#### PROVIDED DATA ####

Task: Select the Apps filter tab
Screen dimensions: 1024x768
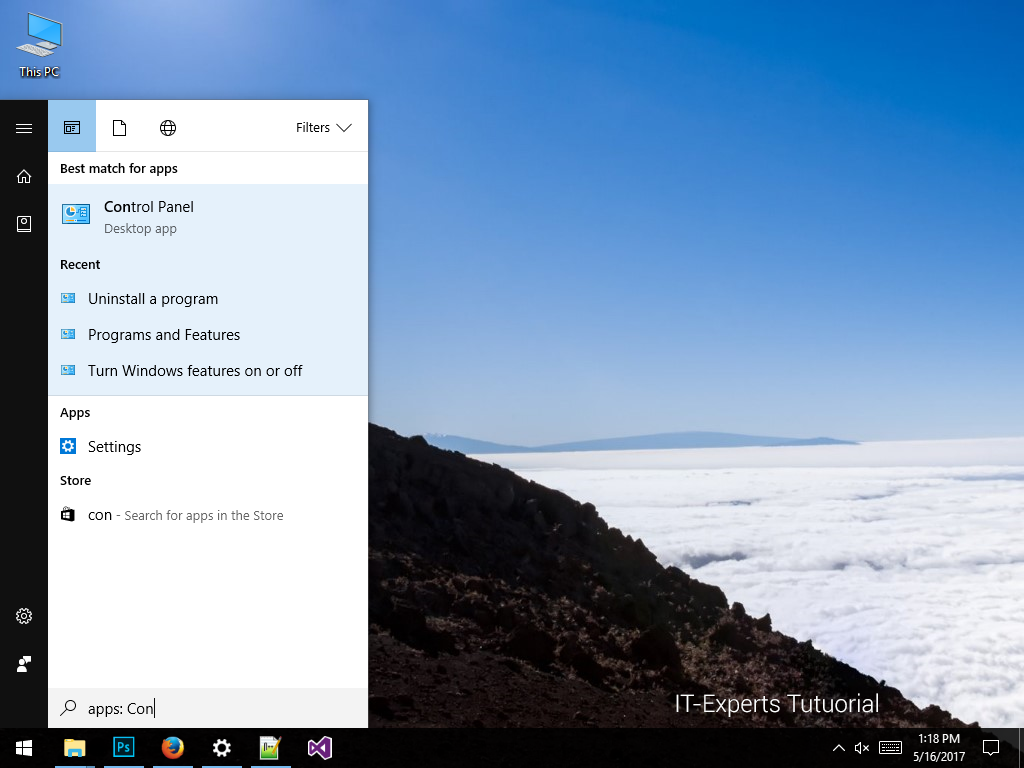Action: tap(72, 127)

####
#### PROVIDED DATA ####

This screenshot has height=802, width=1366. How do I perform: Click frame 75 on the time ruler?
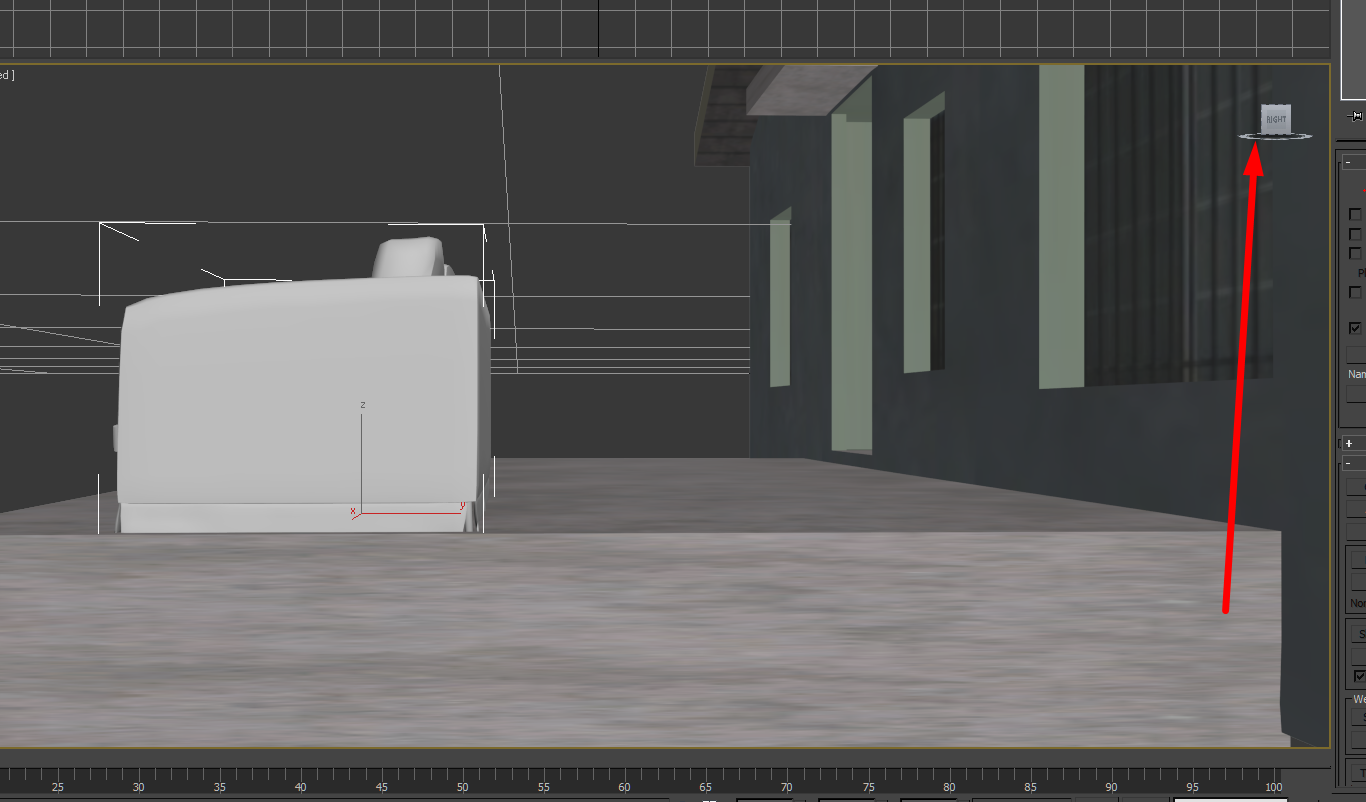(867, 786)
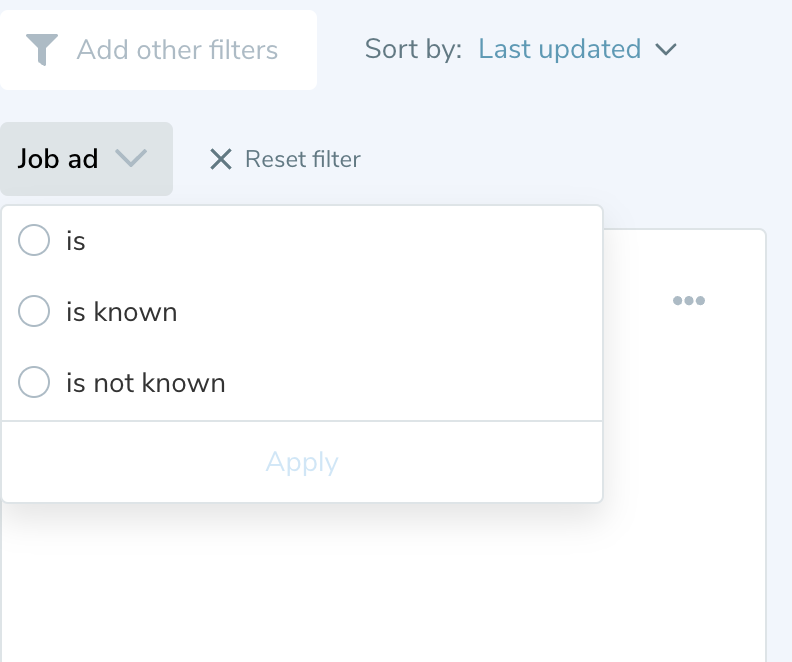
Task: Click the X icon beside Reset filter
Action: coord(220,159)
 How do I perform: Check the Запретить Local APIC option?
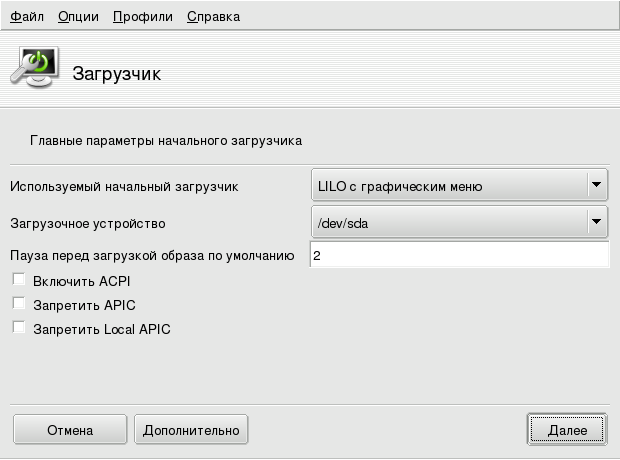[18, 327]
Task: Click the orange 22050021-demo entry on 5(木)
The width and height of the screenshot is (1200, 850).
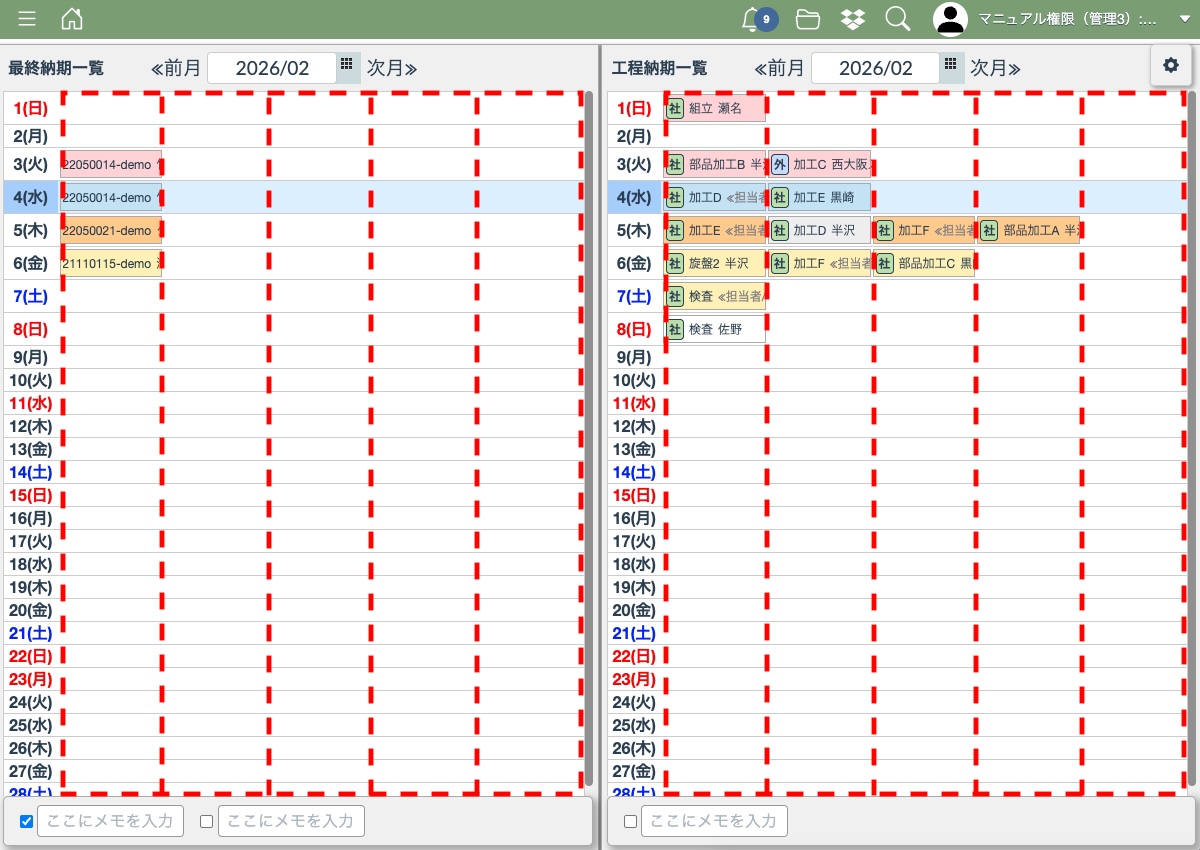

####
#### PROVIDED DATA ####

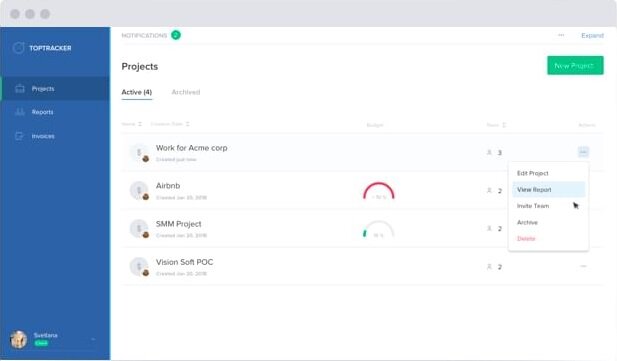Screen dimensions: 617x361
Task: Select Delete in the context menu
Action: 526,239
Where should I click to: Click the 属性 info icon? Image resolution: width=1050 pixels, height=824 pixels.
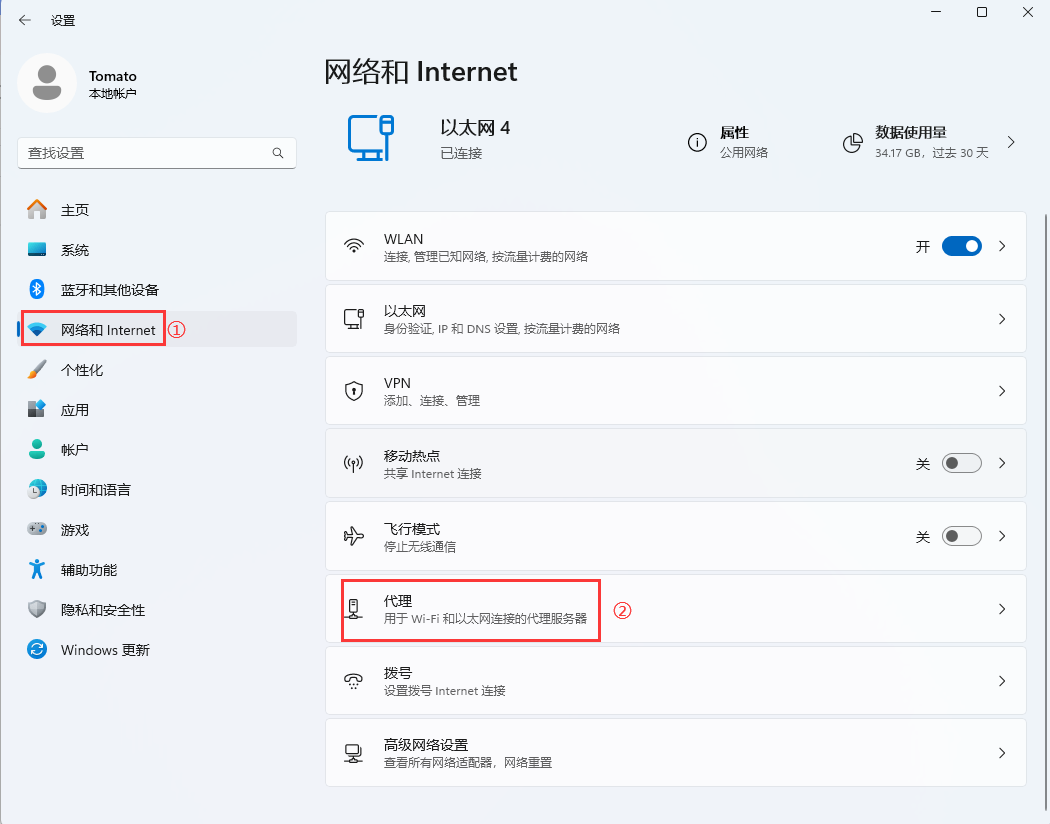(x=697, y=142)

####

WHAT IS BEING ASKED -> Using the entries above, extract exactly the lines from the one that contains "How do I perform: Check" through the one that contains "The width and". Do not carry over any pictures.

EXERCISE SOLUTION ->
 How do I perform: Check the Запретить Local APIC option?
[18, 327]
Task: Click the orange 22050021-demo entry on 5(木)
The width and height of the screenshot is (1200, 850).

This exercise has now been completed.